## What you have to do
The lines to repeat are those below from the one containing "This screenshot has width=1568, height=724." down to the one containing "Tap the Android back arrow", both included; reproduce them exactly and nothing else.

## Data extracts
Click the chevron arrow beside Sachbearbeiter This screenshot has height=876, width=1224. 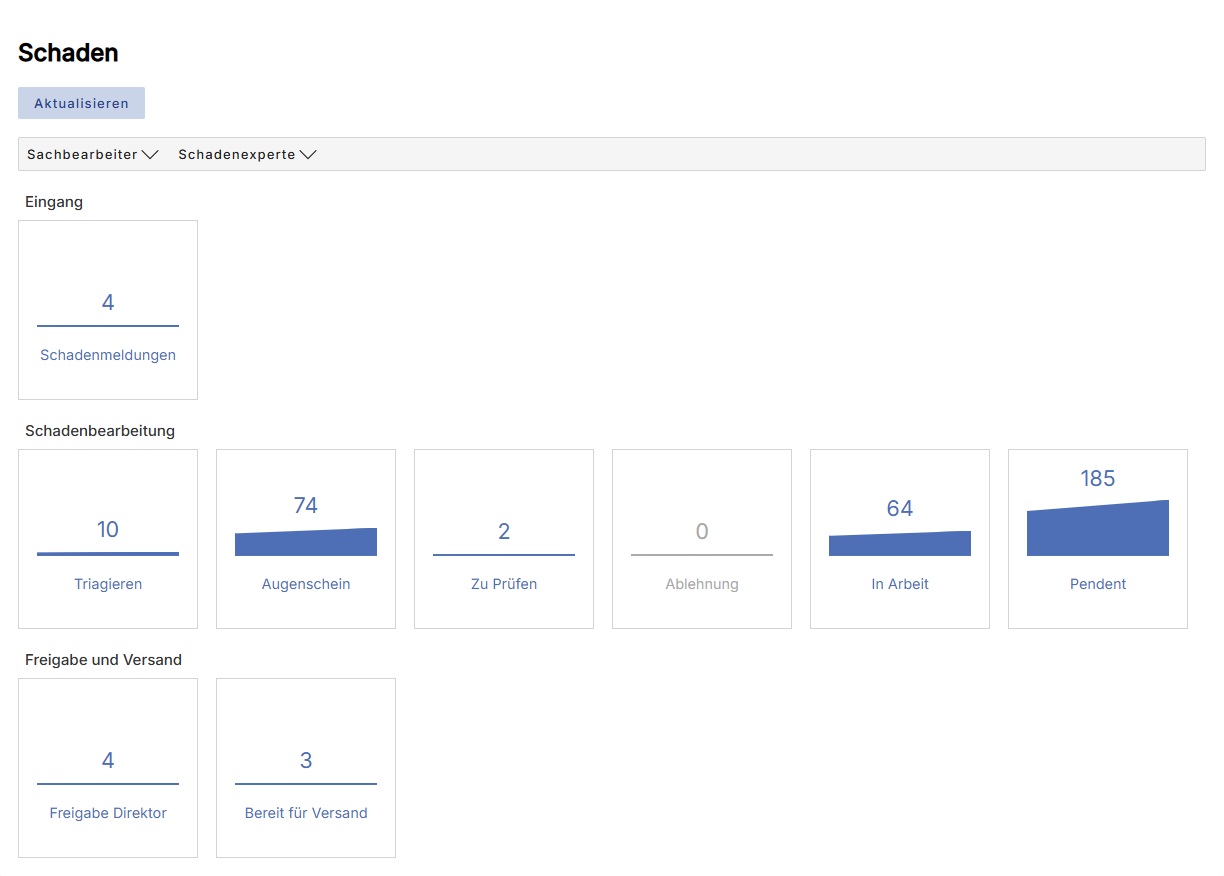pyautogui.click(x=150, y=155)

==

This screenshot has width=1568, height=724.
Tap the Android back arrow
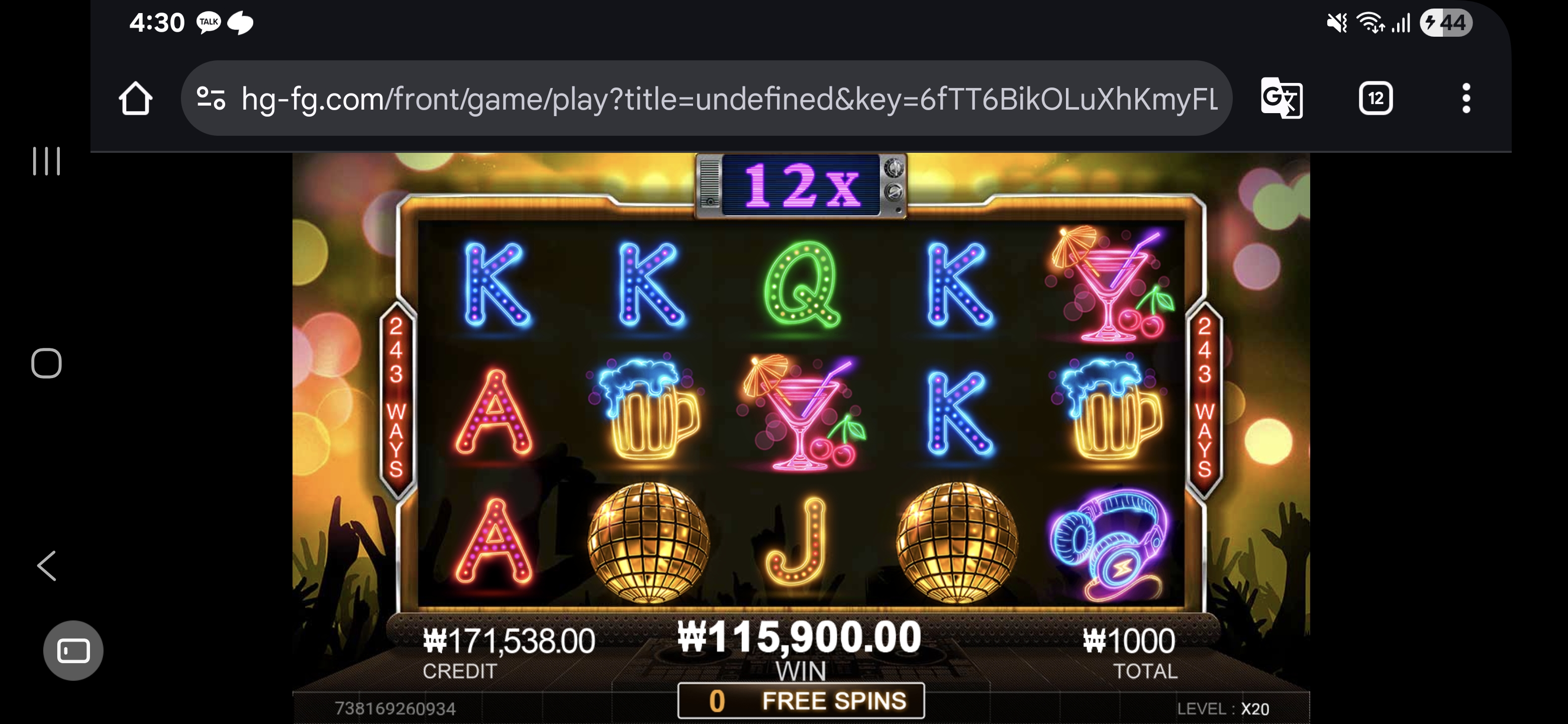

...

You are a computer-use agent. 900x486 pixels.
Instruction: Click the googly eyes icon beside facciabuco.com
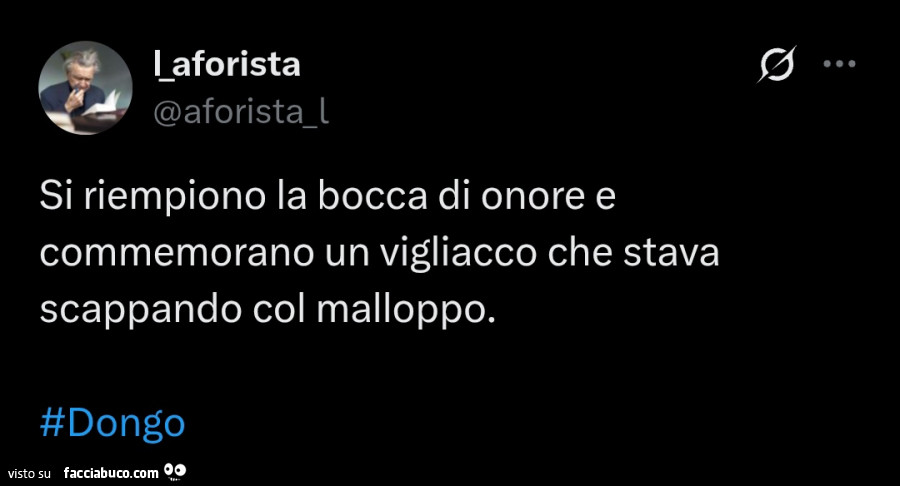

## Solution for this problem
This screenshot has width=1568, height=724.
Tap the Android back arrow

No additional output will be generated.